Exercise description
If a picture appears in the records, leave it out and transcribe the rest exactly.

Pixel coordinate grounding data:
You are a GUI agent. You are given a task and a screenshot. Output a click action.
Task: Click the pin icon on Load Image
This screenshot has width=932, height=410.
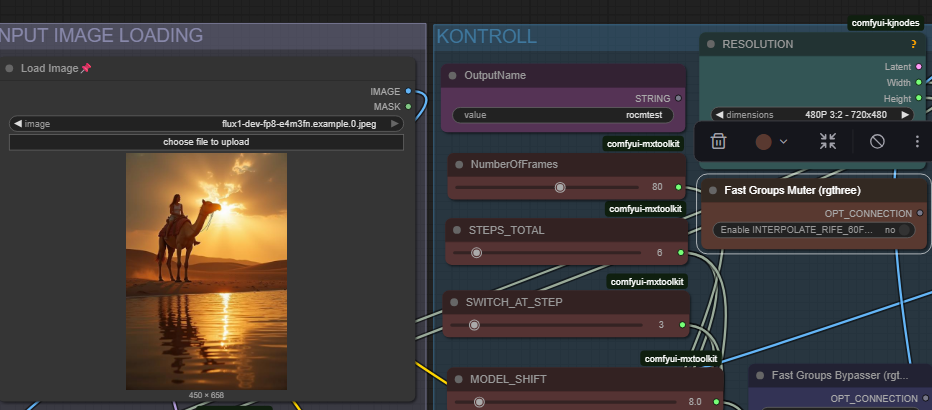tap(86, 69)
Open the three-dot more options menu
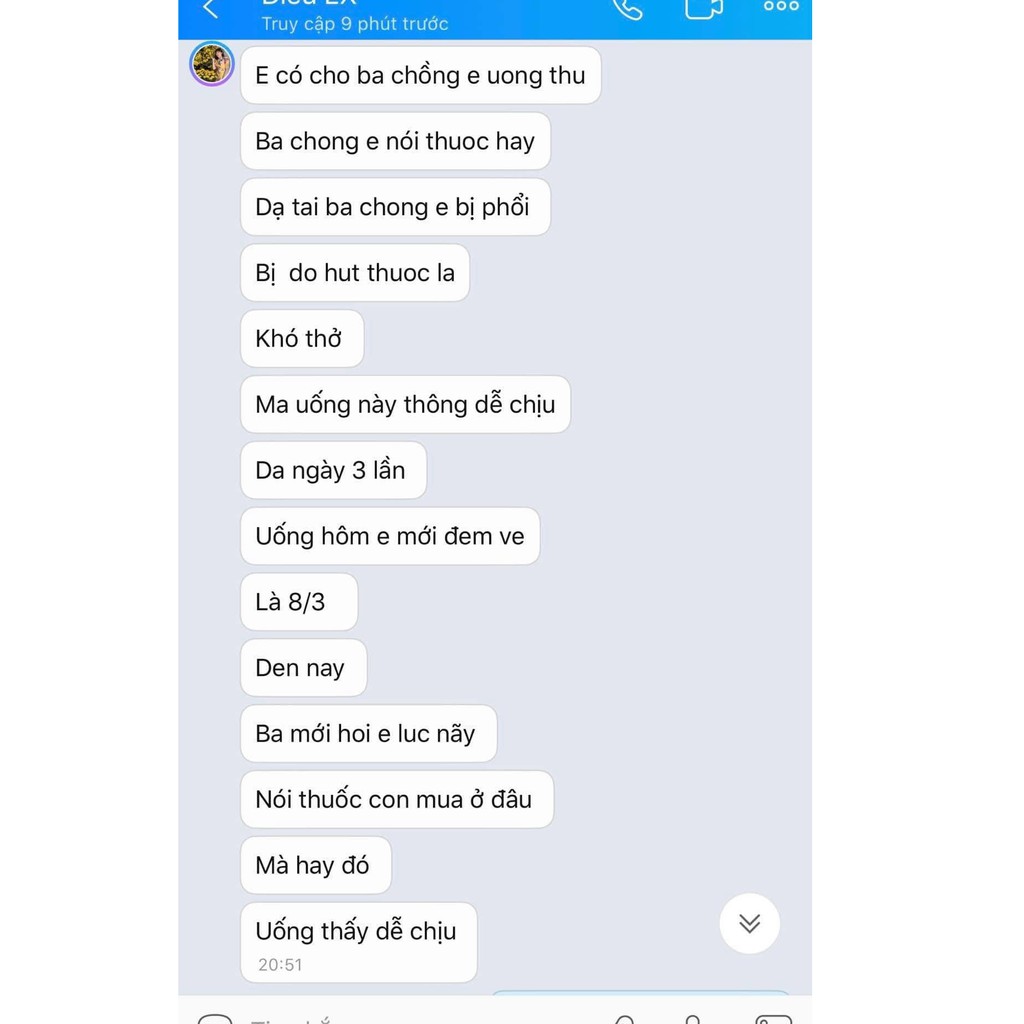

Response
You are a GUI agent. You are given a task and a screenshot. Output a click action.
Task: Click the pin icon on Load Image
This screenshot has width=932, height=410.
tap(86, 69)
Open the three-dot more options menu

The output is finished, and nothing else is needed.